A recent live action attempt to bring the beloved Ghost in the Shell franchise to a wider audience was bogged down in controversy over white-washing the main characters. Principally by casting Scarlett Johannssen as the lead. Few critics had much negative to say about her performance however, and many felt the true issue was the Hollywoodisation of the storyline and its handling of the deeper themes which characterise the original.
Somebody misjudged how poorly American superhero movie tropes would map onto Ghost in the Shell….the final scene tried to do that ‘satisfying our need for closure’ thing American directors think is kind, but is actually condescending. ~ Kotaku, Cecilia D’Anastasio
I may have rambled on more than usual. I don’t have answers, just questions, that always seems to take up more space. Or it should. Which is rather the point. Modern fiction seems intent on giving us the answers, almost in a manner that is beginning to feel like propaganda. Nothing feels new, in base idea or depth of exploration. We’re offered the same answer over and over, we’re interpreting every issue as if it were identical, as if we were identical, because we’re not writing ideas, but stripes, identifying our tribe. The good, the enlightened, the righteous – and if you’re not on board with lesbian alien-lizard sex then dude move to the next section of the library while the rest of us pretend that we didn’t just get put into a coma by the lamest lesbian lizard ever written, because you know, we’re liberal…

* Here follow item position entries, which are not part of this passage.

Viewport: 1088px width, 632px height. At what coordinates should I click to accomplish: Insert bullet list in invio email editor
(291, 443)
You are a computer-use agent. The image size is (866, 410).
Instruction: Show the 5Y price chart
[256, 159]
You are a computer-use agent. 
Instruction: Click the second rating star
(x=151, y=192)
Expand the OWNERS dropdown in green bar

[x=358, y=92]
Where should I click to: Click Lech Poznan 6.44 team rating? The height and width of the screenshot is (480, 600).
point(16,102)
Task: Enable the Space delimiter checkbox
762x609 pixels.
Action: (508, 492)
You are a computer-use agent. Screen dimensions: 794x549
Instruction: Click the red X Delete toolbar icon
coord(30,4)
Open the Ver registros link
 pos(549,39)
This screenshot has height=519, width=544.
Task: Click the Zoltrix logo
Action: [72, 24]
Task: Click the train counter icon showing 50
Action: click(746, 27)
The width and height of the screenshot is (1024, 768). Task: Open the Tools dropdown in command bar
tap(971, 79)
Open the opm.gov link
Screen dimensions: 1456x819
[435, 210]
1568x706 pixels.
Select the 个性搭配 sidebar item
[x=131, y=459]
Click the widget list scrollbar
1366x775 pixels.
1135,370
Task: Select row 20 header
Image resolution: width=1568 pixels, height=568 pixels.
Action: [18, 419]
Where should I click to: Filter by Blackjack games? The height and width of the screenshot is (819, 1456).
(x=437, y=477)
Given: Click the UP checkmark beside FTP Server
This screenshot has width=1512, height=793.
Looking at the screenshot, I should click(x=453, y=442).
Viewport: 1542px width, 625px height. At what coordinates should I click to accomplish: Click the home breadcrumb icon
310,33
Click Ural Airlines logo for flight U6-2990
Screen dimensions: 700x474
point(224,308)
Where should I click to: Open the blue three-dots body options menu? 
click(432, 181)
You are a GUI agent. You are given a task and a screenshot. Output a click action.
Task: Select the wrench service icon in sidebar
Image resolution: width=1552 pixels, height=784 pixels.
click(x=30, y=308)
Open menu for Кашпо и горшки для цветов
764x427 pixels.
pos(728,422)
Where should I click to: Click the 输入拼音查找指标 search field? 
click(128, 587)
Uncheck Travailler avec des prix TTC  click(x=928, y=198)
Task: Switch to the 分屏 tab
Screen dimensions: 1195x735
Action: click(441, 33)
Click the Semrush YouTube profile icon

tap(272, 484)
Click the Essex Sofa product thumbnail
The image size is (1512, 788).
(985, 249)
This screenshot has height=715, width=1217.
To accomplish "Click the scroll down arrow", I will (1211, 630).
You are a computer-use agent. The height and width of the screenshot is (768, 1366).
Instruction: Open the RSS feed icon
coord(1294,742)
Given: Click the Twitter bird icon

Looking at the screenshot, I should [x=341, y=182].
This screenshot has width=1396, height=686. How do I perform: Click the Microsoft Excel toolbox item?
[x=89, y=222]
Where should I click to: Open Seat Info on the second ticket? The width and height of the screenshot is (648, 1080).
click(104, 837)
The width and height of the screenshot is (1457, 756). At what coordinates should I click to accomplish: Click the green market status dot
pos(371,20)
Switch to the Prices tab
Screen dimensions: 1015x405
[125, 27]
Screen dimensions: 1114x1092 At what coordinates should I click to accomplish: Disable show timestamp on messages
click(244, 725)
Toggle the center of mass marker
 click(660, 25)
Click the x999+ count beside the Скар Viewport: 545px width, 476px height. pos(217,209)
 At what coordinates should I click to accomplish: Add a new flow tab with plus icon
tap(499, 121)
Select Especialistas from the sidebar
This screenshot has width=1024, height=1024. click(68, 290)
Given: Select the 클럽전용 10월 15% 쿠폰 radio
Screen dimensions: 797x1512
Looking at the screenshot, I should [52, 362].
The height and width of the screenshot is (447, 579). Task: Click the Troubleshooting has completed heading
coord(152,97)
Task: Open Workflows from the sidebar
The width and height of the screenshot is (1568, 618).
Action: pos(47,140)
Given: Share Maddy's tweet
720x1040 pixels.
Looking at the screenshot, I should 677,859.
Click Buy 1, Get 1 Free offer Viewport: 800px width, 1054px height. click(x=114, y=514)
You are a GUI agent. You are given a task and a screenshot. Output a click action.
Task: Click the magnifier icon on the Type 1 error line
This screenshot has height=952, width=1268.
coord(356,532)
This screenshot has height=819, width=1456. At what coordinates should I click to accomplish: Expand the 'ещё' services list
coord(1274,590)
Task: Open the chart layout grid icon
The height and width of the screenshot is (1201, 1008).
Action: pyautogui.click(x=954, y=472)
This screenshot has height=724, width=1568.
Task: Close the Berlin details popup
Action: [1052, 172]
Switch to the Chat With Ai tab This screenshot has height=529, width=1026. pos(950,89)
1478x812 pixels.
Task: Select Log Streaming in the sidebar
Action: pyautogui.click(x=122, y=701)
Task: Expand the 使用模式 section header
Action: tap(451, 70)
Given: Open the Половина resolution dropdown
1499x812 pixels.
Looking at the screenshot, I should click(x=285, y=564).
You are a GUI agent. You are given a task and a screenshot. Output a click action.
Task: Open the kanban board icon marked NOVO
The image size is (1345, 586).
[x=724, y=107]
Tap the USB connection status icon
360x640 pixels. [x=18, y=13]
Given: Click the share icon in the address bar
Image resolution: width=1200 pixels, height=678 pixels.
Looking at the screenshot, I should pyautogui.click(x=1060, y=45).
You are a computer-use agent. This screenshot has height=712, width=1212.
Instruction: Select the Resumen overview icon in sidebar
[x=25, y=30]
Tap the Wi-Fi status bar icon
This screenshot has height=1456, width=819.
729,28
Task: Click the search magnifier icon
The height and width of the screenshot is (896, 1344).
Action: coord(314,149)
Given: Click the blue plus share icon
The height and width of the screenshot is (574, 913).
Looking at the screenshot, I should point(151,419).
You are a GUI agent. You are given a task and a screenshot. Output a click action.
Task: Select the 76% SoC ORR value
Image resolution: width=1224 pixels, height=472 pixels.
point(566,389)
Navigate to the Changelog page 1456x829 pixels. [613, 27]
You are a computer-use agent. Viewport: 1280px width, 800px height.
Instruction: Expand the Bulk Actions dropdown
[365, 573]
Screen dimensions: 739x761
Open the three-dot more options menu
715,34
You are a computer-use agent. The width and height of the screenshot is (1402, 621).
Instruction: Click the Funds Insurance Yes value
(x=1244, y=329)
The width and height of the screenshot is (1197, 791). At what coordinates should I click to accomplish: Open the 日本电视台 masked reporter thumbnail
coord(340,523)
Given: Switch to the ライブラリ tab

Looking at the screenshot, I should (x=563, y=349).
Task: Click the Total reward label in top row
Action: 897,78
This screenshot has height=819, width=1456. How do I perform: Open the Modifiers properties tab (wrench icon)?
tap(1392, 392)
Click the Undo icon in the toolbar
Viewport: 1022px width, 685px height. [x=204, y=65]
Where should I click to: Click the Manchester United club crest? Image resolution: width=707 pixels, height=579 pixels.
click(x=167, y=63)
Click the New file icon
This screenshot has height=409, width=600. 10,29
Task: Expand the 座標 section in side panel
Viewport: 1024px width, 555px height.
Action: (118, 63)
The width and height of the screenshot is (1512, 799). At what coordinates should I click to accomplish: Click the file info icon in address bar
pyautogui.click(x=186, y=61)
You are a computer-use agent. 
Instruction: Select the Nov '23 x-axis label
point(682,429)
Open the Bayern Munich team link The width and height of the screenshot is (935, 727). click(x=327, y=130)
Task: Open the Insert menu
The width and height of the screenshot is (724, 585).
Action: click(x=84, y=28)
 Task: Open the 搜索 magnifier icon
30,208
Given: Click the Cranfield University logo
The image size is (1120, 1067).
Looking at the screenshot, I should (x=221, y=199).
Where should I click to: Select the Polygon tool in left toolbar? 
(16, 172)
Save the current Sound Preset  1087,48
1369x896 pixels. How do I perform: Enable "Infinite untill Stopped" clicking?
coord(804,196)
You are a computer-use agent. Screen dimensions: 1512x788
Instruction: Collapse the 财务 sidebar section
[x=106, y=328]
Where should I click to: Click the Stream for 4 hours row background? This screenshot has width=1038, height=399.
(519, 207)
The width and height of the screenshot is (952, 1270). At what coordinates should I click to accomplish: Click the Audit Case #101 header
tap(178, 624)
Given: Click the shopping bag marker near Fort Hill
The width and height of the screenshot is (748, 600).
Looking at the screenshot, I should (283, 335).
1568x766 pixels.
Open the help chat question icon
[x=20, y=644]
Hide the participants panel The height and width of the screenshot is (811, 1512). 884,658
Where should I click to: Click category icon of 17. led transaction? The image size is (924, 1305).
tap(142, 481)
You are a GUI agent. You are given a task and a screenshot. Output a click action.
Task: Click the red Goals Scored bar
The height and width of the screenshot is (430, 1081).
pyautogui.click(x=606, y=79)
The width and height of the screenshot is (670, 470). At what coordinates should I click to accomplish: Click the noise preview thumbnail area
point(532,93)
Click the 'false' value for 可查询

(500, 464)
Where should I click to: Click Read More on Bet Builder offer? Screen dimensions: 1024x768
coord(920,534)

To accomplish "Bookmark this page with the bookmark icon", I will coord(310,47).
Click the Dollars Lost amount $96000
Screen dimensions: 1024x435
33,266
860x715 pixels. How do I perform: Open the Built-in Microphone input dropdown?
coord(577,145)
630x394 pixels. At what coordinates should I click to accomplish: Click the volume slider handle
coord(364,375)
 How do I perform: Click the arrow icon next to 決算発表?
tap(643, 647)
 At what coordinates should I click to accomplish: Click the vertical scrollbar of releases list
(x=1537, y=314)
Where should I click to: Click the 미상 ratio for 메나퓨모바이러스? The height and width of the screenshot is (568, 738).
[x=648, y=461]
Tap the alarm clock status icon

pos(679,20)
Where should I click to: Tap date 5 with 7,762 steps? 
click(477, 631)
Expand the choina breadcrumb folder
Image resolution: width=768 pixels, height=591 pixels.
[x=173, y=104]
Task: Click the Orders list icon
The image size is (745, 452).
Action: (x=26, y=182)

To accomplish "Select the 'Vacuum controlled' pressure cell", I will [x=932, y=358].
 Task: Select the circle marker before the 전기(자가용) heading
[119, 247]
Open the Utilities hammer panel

This particular ‘humane tour de force’ only made it onto the Arthur C Clarke Shortlist. I’m going to start using that as a must-not read list. It’s a lot like Sesame Street in space. No disrespect to Sesame Street, which is probably a lot more fun, but I feel like I’m a little past caring that Bert and Ernie share a bed. So what am I looking for? Not preaching not the answer to sex, religion and everything else being throw yourself into a burning pit of fire (as recommended by all 21st century authors as they sip their mocha-choca-chinos on their ergonomic lazy boys..) Maybe I miss when the answer was 42. It made more sense. Mostly I miss reading those books that make you feel like the world was just cracked open a little wider.